FFI proposes that the exception on financial institution should cover more entities (similarly as in ATAD) and the exclusion should be based more on how the entities are defined in the relevant governing legislation similarly as in ATAD. The exclusion should also cover e.g. pension institutions / pension funds, fund managers and providers of other lending than mortgages directly.

3       Specifically on the definition of mortgage institution

The definition of mortgage institution has the following requirement: 

c) That accepts repayable funds from the public for the purpose of granting credits for Its own account in the ordinary course of a banking or similar business provided the credits are granted directly to individuals for the purchase of real estate (or refinancing of such prior credits) and it receives security for the repayment of those credits in the form of mortgages…”  

It should be noted that the requirement of collecting funds from the public makes the application of the exemption more difficult in a manner that does not take sufficiently into account differences between how business can be organized.
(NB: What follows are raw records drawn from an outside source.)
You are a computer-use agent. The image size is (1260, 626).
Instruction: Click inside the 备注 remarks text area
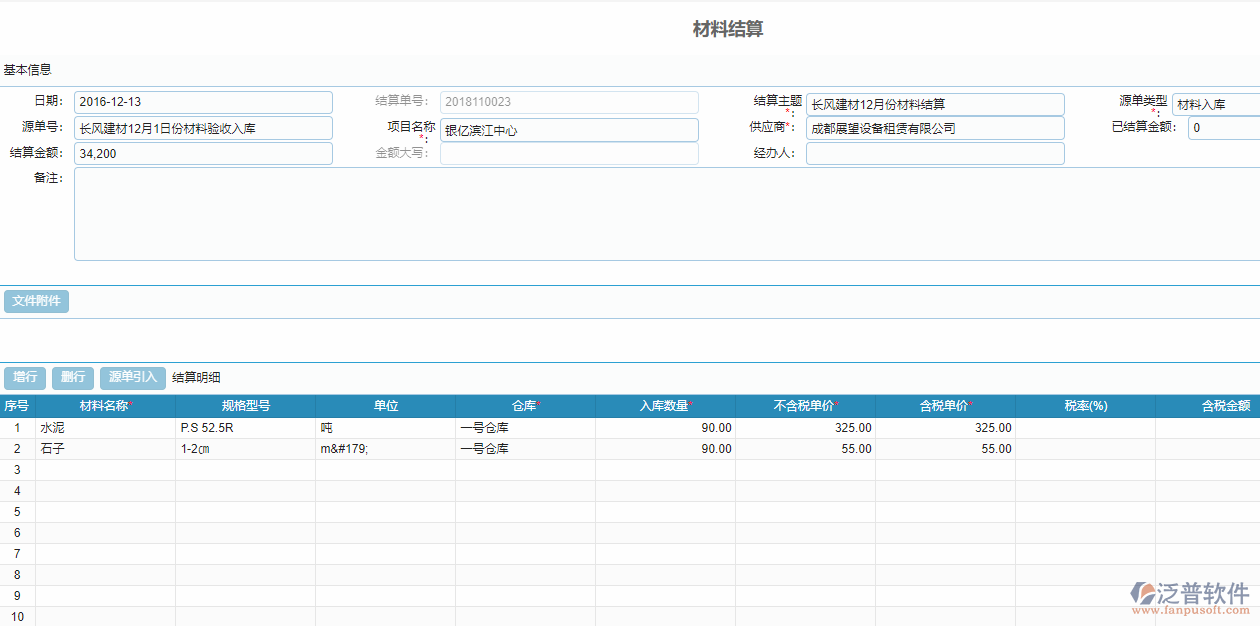coord(660,214)
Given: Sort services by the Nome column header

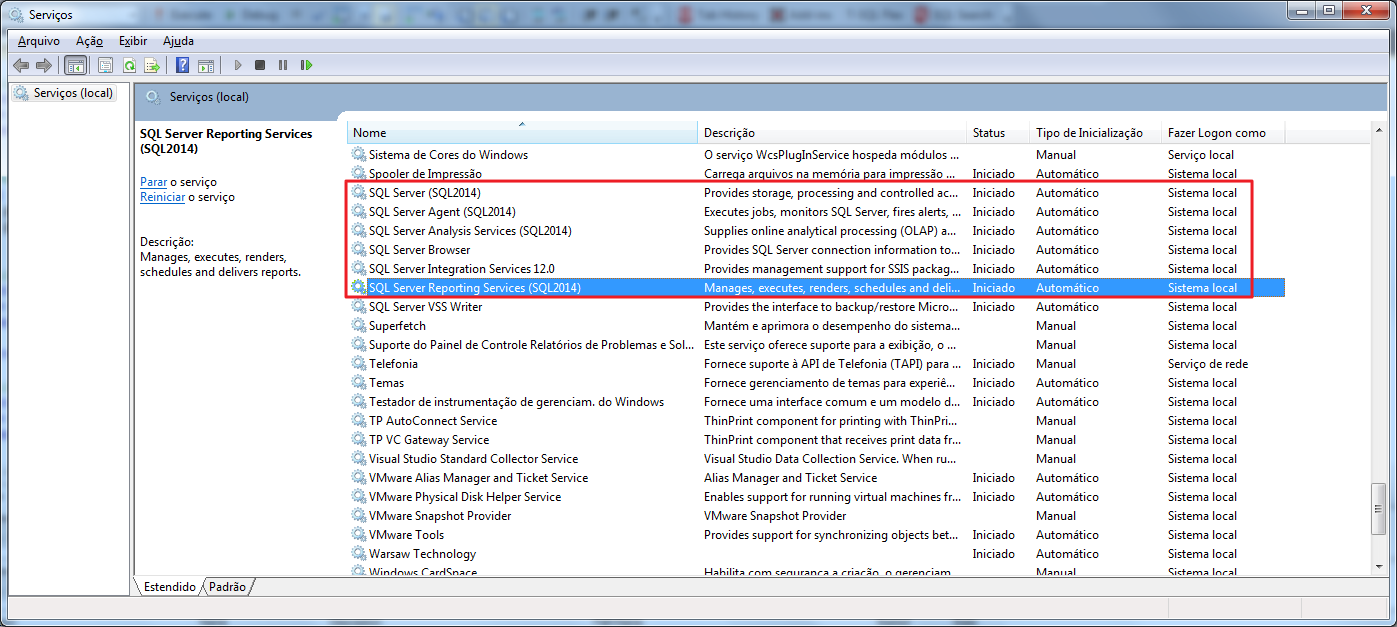Looking at the screenshot, I should (522, 132).
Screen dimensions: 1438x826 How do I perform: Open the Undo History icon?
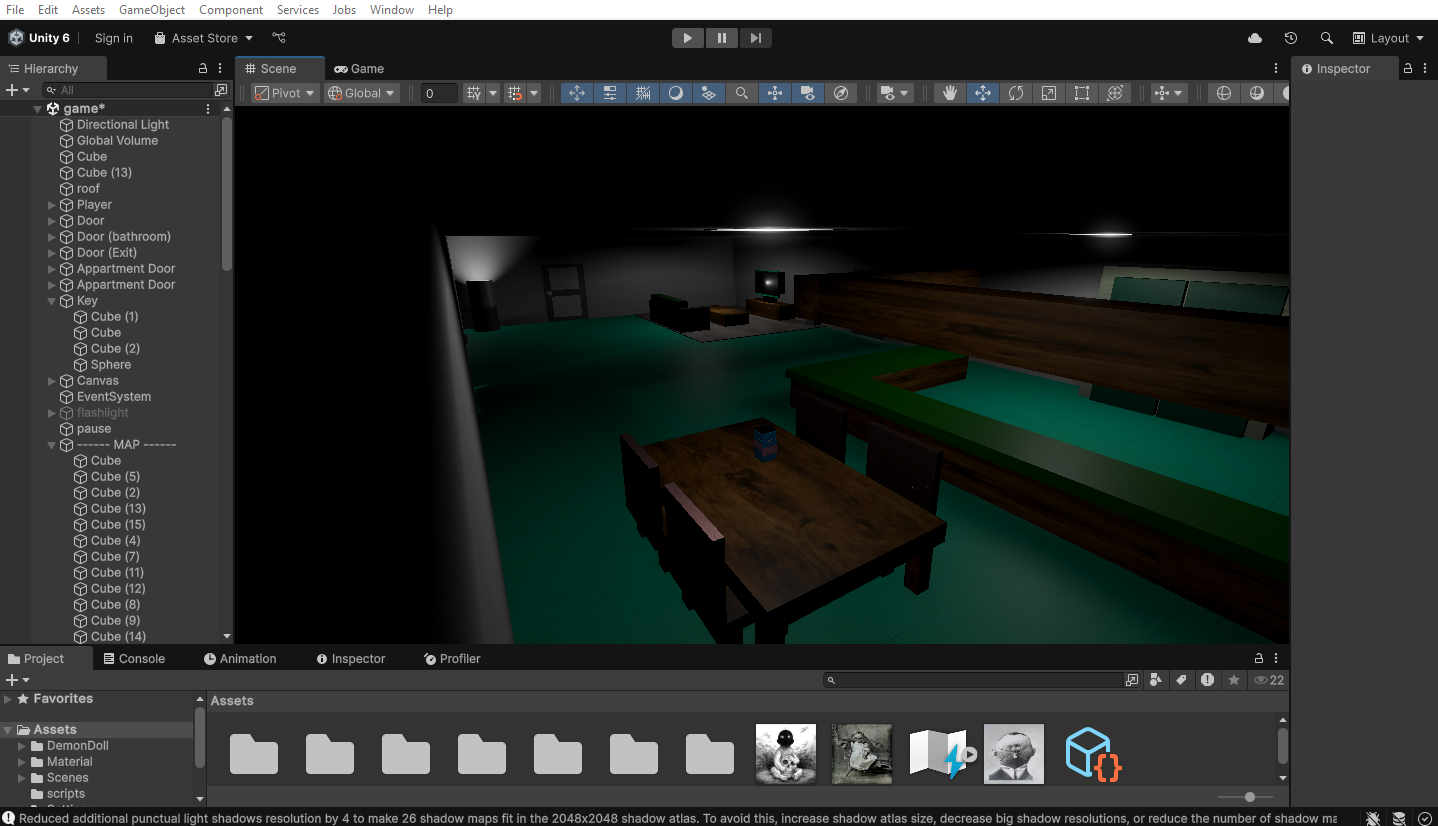pyautogui.click(x=1291, y=37)
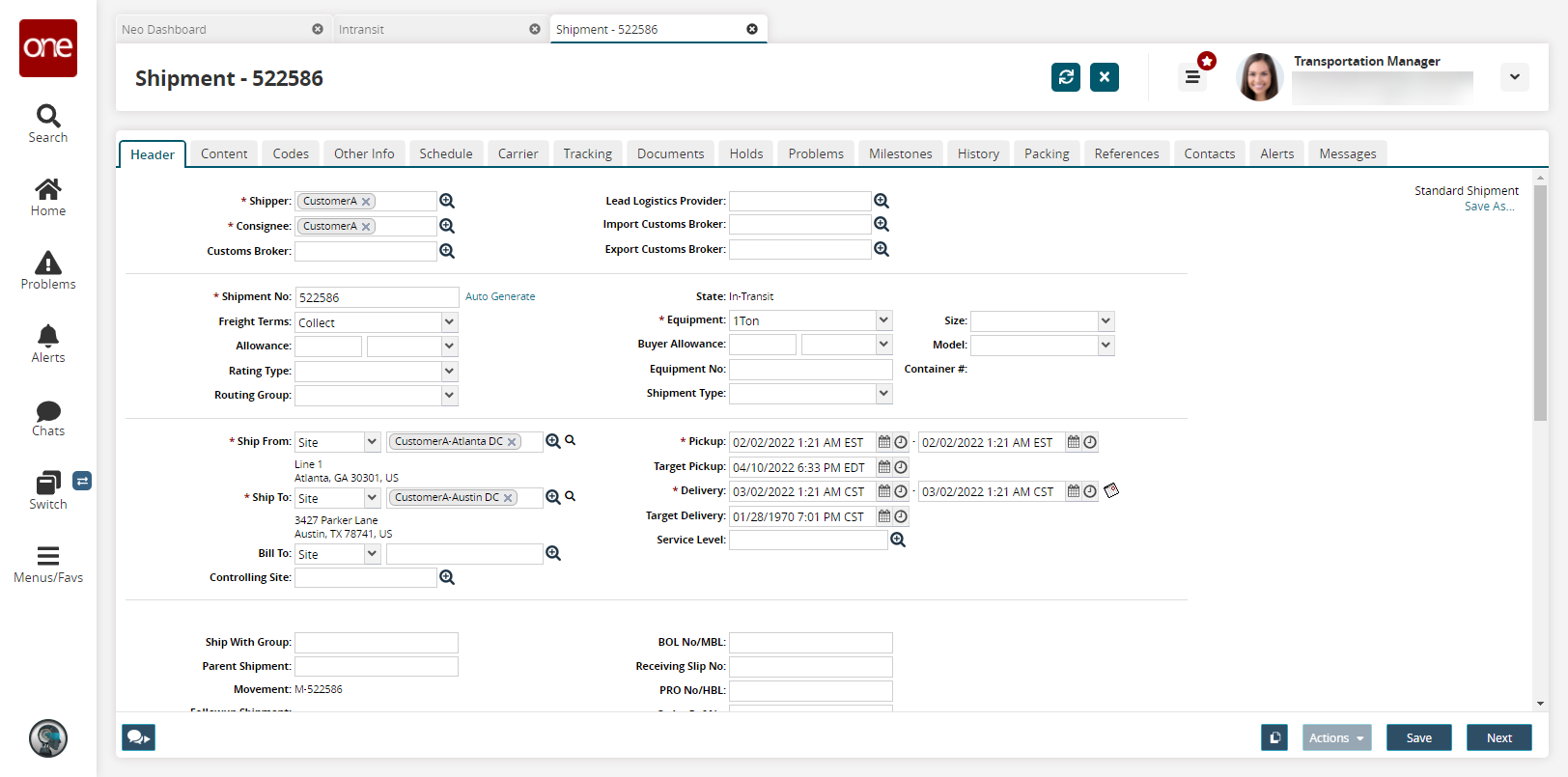Open Alerts bell in sidebar
Image resolution: width=1568 pixels, height=777 pixels.
click(x=48, y=344)
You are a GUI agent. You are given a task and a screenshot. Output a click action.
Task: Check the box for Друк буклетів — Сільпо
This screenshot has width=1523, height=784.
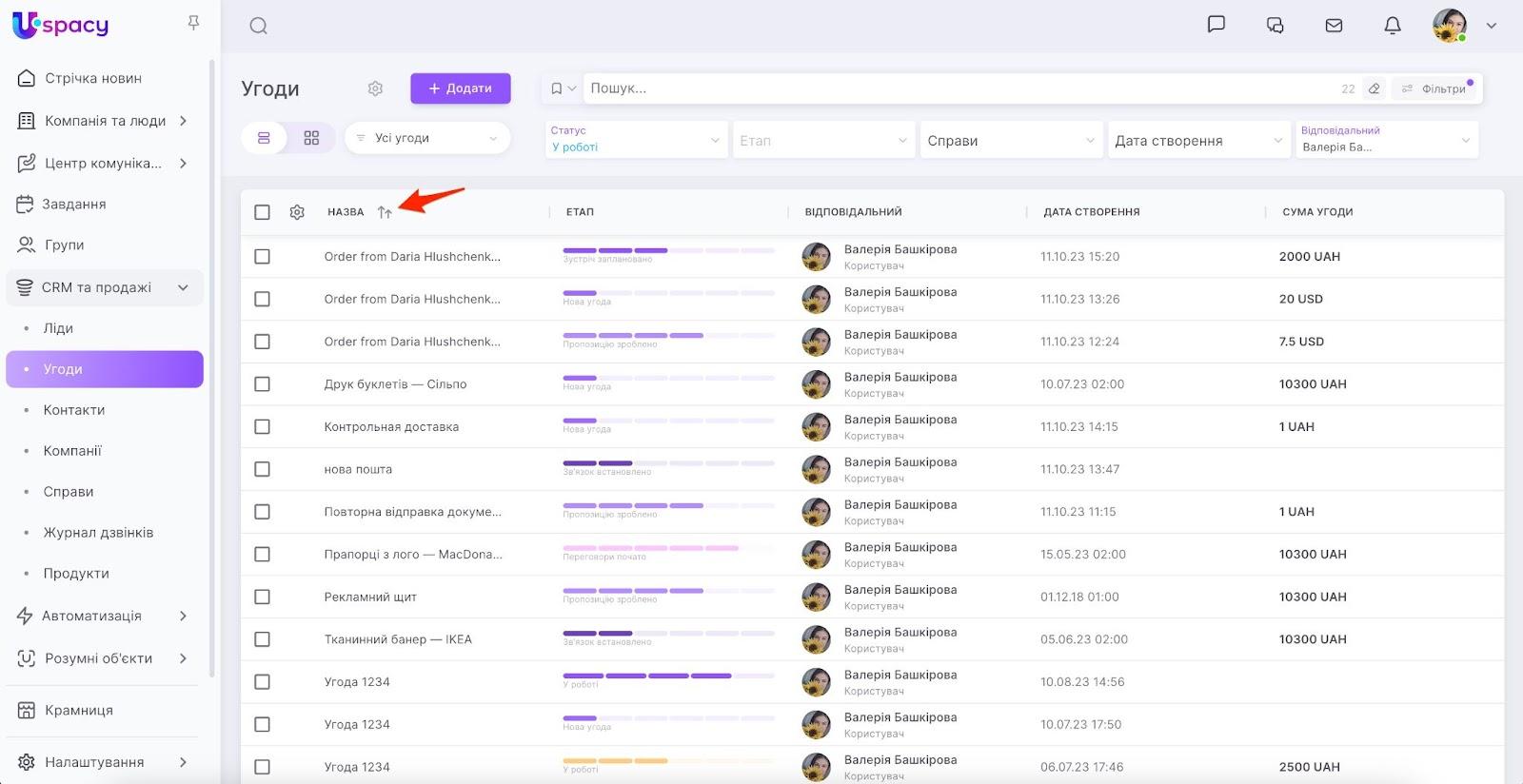tap(263, 384)
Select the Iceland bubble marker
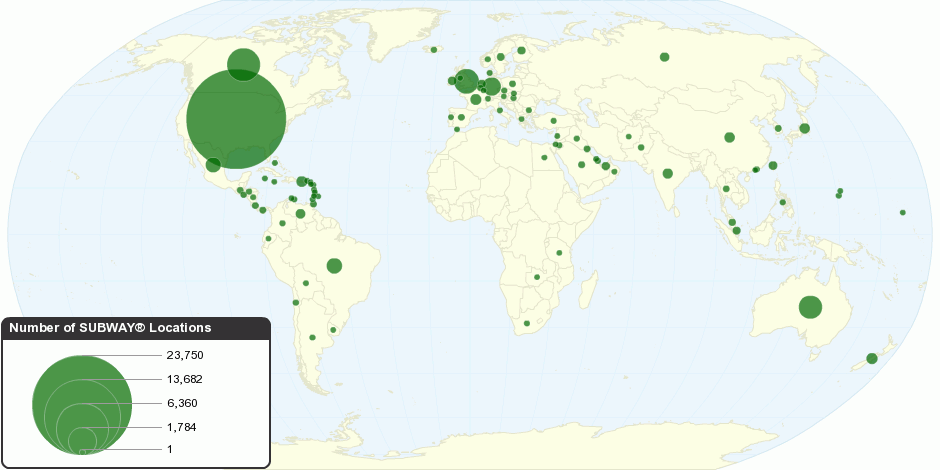 [x=434, y=49]
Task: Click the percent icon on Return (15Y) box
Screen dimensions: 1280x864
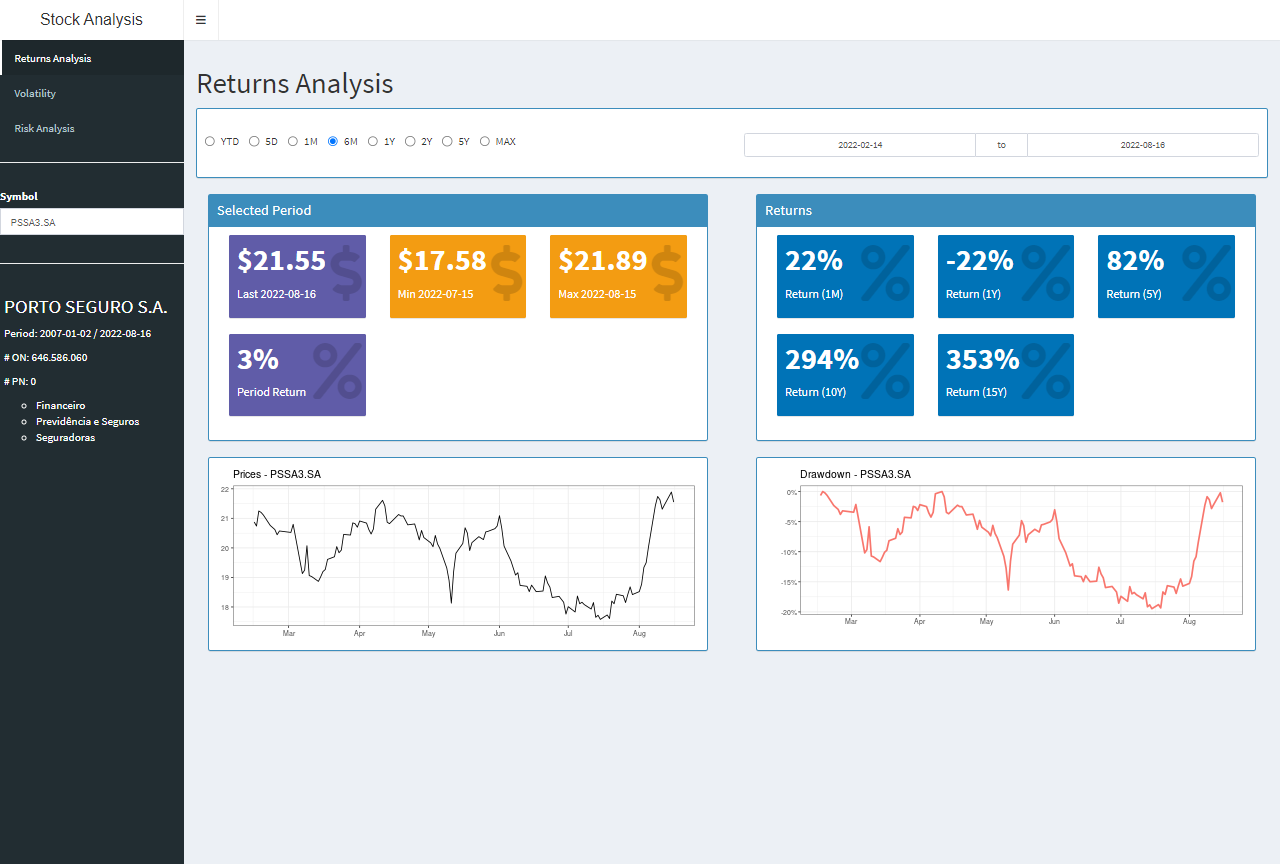Action: 1046,370
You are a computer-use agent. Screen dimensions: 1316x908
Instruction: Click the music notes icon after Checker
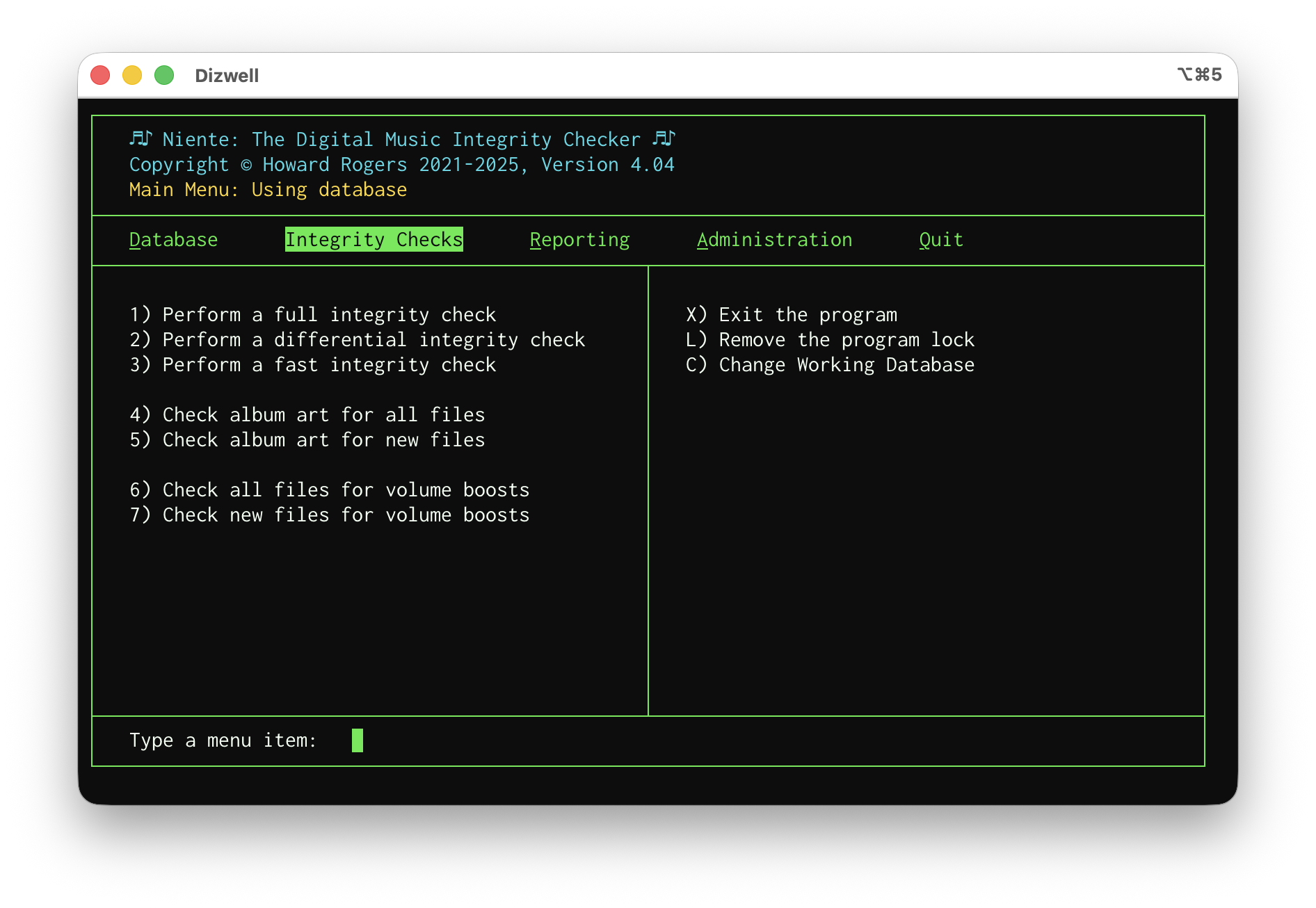click(664, 139)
Some groups organize themselves in a manner where funds can be collected from e.g. another group entity. In this kind of situation, the exemption would not apply and the outcome could be quite random.  For this reason FFI requests that the requirement to collect funds from the public should be removed.  

Furthermore FFI requests that the exclusion should also cover other lenders also than mortgage institutions (e.g. corporate financing).